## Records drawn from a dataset
----

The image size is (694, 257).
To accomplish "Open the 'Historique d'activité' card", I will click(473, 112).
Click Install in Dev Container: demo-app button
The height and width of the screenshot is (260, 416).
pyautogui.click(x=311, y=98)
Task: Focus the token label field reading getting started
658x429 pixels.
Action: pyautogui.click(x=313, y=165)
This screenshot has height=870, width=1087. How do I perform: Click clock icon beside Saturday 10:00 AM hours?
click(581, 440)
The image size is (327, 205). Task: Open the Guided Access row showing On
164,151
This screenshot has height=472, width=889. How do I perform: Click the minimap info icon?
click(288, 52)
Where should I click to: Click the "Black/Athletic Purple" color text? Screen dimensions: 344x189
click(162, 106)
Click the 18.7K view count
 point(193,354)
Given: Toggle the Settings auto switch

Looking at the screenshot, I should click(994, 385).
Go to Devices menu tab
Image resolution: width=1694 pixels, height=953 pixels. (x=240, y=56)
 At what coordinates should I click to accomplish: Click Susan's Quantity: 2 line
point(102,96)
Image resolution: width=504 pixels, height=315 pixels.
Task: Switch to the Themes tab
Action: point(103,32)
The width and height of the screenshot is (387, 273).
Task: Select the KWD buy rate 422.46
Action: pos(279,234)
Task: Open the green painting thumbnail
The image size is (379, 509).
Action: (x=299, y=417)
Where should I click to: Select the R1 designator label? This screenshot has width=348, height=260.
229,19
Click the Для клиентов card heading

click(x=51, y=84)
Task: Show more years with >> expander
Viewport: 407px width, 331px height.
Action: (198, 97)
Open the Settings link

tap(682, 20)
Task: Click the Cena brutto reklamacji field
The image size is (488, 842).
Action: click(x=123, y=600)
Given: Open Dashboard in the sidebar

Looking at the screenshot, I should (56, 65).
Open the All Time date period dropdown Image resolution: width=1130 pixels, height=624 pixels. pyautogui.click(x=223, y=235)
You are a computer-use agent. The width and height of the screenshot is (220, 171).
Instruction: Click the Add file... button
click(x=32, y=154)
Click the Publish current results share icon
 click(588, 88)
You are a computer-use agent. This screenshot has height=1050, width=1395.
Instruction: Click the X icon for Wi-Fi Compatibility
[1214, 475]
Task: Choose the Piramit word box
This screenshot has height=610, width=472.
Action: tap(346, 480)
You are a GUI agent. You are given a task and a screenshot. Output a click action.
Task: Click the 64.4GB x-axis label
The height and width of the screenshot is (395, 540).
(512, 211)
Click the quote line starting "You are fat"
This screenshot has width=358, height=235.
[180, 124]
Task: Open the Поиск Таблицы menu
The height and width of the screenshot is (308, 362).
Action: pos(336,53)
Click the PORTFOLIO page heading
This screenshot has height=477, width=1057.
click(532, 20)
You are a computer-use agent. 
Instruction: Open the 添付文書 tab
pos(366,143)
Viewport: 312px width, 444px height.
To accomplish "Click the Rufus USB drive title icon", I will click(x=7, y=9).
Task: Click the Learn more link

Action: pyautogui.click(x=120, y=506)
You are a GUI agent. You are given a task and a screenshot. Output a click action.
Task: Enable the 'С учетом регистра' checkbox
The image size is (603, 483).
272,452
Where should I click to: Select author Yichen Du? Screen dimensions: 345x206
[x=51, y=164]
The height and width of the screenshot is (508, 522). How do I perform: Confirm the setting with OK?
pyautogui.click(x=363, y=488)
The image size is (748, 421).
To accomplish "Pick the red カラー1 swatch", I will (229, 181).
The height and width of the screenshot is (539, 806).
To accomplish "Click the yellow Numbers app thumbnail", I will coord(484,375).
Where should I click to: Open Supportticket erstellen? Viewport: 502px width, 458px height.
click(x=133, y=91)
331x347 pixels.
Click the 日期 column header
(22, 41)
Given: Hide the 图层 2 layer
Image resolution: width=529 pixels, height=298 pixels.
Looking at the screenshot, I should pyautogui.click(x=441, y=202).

----

## Exercise instructions
Go line by line through the records above and copy each one containing "field".

## Exercise result
Task: Focus the token label field reading getting started
Task: Click the Cena brutto reklamacji field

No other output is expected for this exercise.